OTEL Trace in Tempo and Grafana

The trace above shows a batch processing operation. You can see the parent span for the entire batch, then child spans for ClickHouse operations, schema mapping, and NATS acknowledgment. This makes it immediately obvious where bottlenecks are.

Go Profiling

Tracing is great for understanding request flow, but for deeper performance analysis, I needed CPU profiling. Go’s pprof tool is perfect for this.

I set up periodic CPU profiling that captures 30-second samples. The flame graph shows where CPU time is actually being spent:

Flame Graph from pprof

The flame graph makes it easy to spot hot paths. Wide bars mean more CPU time.

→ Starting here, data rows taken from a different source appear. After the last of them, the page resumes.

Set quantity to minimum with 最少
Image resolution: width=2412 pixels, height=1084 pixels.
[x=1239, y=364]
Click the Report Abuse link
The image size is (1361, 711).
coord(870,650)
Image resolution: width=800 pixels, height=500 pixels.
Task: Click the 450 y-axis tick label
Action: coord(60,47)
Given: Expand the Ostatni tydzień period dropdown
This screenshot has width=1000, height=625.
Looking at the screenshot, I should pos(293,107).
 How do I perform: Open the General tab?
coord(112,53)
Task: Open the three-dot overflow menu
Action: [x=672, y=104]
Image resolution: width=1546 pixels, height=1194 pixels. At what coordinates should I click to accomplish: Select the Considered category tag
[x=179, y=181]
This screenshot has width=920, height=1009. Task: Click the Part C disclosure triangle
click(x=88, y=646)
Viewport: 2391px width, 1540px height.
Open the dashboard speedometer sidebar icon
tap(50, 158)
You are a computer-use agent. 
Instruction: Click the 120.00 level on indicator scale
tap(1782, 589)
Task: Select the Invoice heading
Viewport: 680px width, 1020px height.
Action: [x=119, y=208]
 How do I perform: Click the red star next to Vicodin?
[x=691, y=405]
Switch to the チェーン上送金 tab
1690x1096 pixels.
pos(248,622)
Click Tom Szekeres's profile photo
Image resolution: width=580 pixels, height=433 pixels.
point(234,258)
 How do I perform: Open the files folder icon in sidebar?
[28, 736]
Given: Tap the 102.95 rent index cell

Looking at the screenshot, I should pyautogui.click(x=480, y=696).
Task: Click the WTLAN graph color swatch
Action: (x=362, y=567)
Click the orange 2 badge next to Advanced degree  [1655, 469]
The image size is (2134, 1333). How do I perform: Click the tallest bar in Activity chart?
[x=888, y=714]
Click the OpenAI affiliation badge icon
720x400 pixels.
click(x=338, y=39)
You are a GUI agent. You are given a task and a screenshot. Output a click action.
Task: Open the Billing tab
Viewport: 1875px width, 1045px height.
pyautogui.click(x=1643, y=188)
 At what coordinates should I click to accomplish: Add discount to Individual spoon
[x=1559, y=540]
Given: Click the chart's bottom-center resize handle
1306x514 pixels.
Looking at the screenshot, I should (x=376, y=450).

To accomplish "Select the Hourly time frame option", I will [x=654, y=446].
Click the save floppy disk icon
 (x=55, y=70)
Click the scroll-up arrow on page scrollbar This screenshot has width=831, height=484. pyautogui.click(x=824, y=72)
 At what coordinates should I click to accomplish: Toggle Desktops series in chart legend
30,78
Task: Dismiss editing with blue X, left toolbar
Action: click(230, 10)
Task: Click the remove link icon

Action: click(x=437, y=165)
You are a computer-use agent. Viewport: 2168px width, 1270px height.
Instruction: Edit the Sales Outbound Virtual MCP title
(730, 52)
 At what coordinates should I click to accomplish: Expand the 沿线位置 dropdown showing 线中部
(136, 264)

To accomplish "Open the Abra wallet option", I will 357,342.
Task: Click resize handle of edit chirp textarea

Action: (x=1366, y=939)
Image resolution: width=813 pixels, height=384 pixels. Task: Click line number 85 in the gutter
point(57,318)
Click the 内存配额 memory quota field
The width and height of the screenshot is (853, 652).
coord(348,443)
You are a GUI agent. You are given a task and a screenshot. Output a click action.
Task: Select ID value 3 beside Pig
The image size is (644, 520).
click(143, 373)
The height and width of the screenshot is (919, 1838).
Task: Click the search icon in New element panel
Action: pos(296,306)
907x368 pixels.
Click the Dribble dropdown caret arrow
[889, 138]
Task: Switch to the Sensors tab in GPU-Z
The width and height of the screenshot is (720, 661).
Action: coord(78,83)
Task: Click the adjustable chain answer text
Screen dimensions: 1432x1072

You can quickly see if there’s a function that’s taking up too much time.

The CPU flow view gives another perspective - showing the call stack and how functions relate to each other:

CPU Flow from pprof

Setup

The setup is pretty straightforward. For tracing, I’m using OpenTelemetry with OTLP exporter. The tracer is configured to send traces to Tempo (via the OTEL_EXPORTER_OTLP_ENDPOINT environment variable). In the sink component, I create spans for major operations:

Batch processing (parent span)
ClickHouse batch preparation
ClickHouse send operation
Schema mapping per message
NATS acknowledgment

For profiling, I’m using Go’s built-in pprof package. The profiler runs periodically, capturing CPU profiles that can be analyzed with go tool pprof or visualized as flame graphs.

Both are enabled when observability is turned on (via the metrics enabled flag). The traces go to Tempo/Grafana, and the profiles are logged (base64 encoded) so they can be extracted and analyzed.

What I Learned

Tracing is incredibly useful for debugging. When something goes wrong, you can see exactly where in the flow it happened. The span attributes give context - batch sizes, durations, errors - all in one place.

Profiling is essential for performance work. The flame graph quickly shows you where CPU time is going. It’s much faster than guessing or adding timing logs everywhere.

Together, they give you both the “what happened” (tracing) and the “why it’s slow” (profiling) perspectives.

I’ll write more about pprof in detail and complete observability setup later, including how to analyze the profiles and set up continuous profiling in production.